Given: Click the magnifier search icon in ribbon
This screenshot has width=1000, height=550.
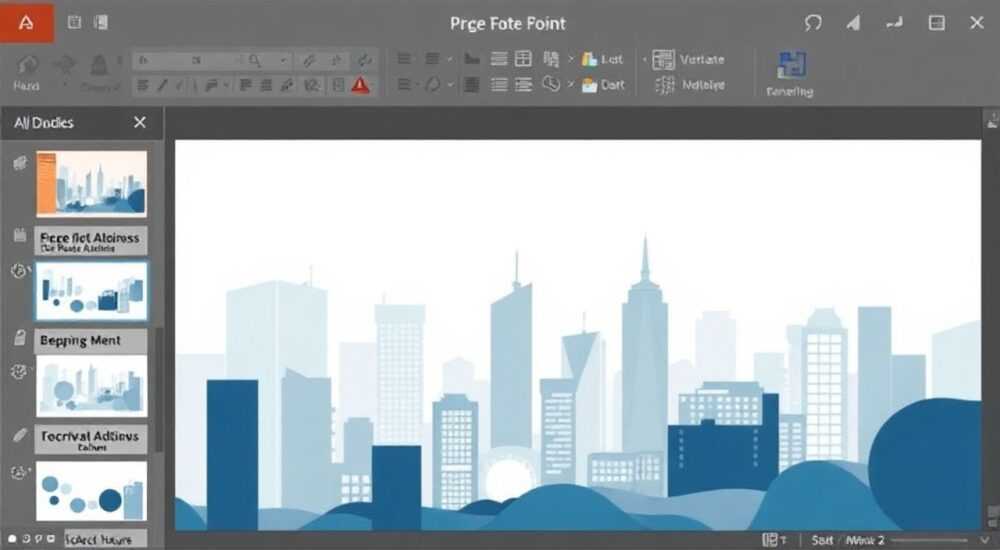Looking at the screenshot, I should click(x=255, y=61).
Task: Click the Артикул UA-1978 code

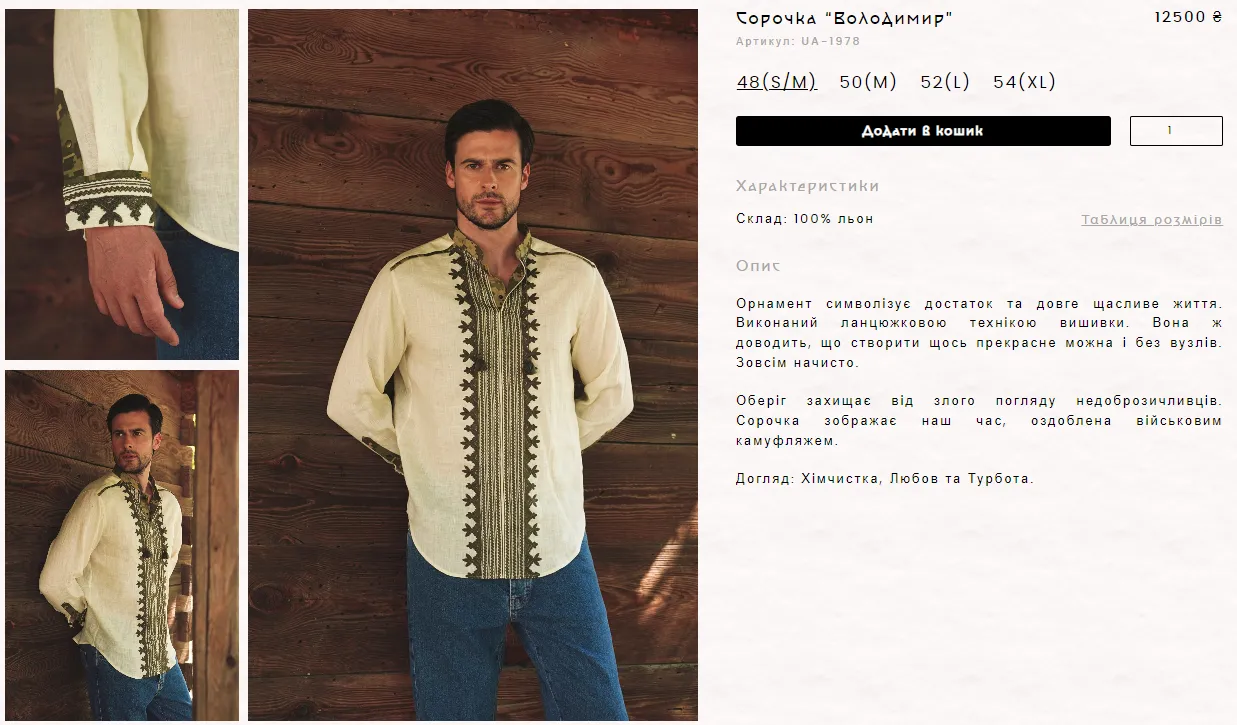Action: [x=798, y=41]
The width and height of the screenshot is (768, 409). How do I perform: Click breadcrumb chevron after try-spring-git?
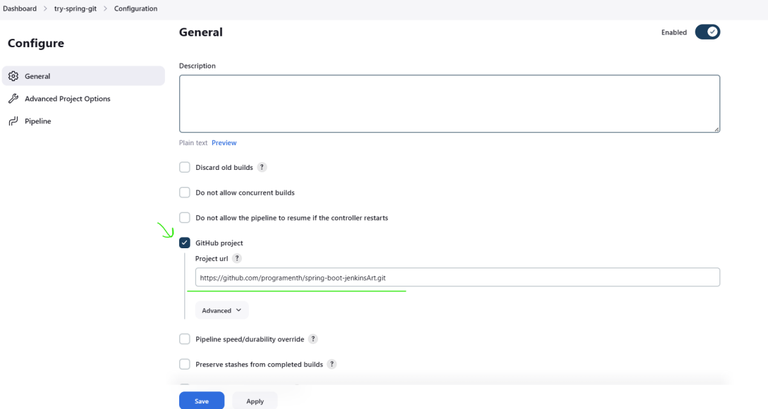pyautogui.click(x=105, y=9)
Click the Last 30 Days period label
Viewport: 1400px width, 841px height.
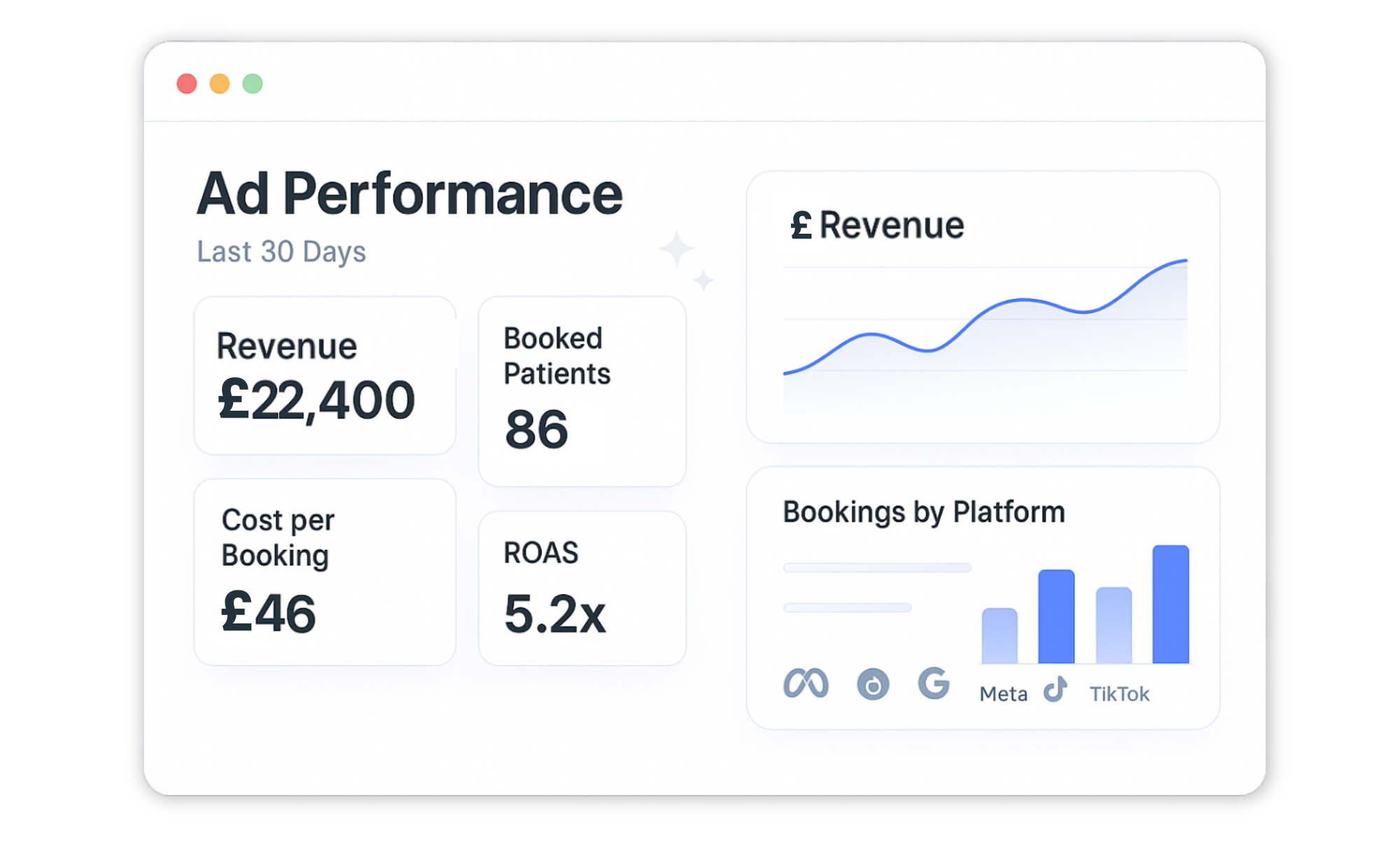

____________

[SHORT PROBLEM] State only the number of lines in the items above that contain the string "height", treating uppercase and lowercase letters as distinct.

[TASK OUTPUT] 3